In verband met de problematiek van de openbare orde acht ik een vergunning tot langere openingstijden dientengevolge zeer ongewenst en verwacht ik problemen als dit toegestaan zou worden.
Mijn advies is dan ook om dit niet te verlenen."
In het verweerschrift en ter zitting is verklaard dat dit advies van de zijde van het wijkteam naar aanleiding van de nu aan de orde zijnde aanvraag mondeling is bevestigd. Uit het verslag van de hoorzitting valt af te leiden dat dit omstreeks december 1999 zou zijn gebeurd. Verweerder heeft evenwel, bij gebreke van een verslag of telefoonnotitie, niet kunnen aangeven van welke functionaris de bevestiging afkomstig was en hoe zij luidde.

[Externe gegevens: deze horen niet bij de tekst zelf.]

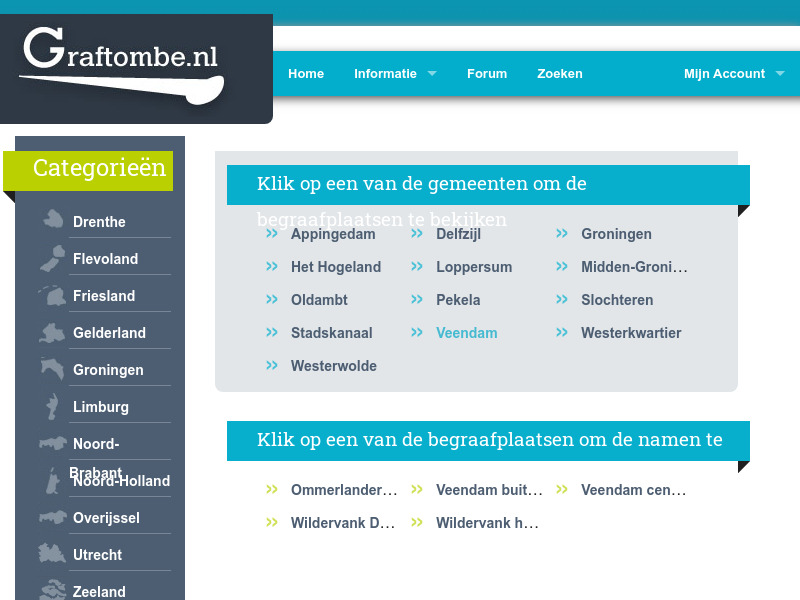Image resolution: width=800 pixels, height=600 pixels.
Task: Click the chevron next to Westerwolde
Action: (271, 365)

De Bezwaarschriftencommissie heeft blijkens haar advies dat in het bestreden besluit is overgenomen en daaraan ten grondslag is gelegd onderkend dat de enkele verwijzing naar evenvermeld advies van het wijkteam uit 1996 een onvoldoende grondslag vormt voor het oordeel dat de openbare orde en veiligheid dan wel het woon- en leefklimaat ter plaatse ook ten tijde van de voorliggende aanvraag op ontoelaatbare wijze nadelig zou worden beïnvloed. Zij heeft echter - behalve de overweging dat door de verkoop van alcoholische dranken langer toe te staan zeer waarschijnlijk de openbare orde en veiligheid nadelig wordt beïnvloed - niet aangegeven op welke concrete gronden, blijkend uit adviezen of onderzoeken naar aanleiding van de huidige aanvraag, haar standpunt overigens berust. De verwijzing naar een mondelinge verklaring van een niet nader aangeduide medewerker van het wijkteam Warmoesstraat volstaat daartoe niet.
Uit het vorenstaande volgt dat het bestreden besluit dat voor de motivering volstaat met verwijzing naar het advies van de Bezwaarschriftencommissie genomen is in strijd met artikel 7:12 van de Algemene wet bestuursrecht. Het beroep is dus gegrond. Het besluit moet worden vernietigd, onder bepaling dat verweerder opnieuw op het bezwaar beslist met inachtneming van het in deze uitspraak overwogene.
Het College acht termen aanwezig voor veroordeling van verweerder in de kosten van deze procedure met toepassing van artikel 8:75 van de Algemene wet bestuursrecht.
6. De beslissing
Het College:
- verklaart het beroep gegrond;
- vernietigt het besluit van burgemeester en wethouders van Amsterdam van 15 november 2000;
- bepaalt dat verweerder een nieuw besluit neemt met inachtneming van het in deze uitspraak overwogene;
- veroordeelt verweerder in de kosten van deze procedure welke worden vastgesteld op € 644,00 (zegge:
zeshonderdvierenveertig euro) te betalen door de gemeente Amsterdam;
- verstaat dat het door appellant betaalde griffierecht ten bedrage van € 102,10 (zegge: honderdtwee euro en tien cent) aan
hem wordt vergoed door de gemeente Amsterdam.
Aldus gewezen door mr. C.M. Wolters, mr. M.J. Kuiper en mr. W.E. Doolaard, in tegenwoordigheid van mr. R.P.H. Rozenbrand, als griffier, en uitgesproken in het openbaar op 29 november 2002.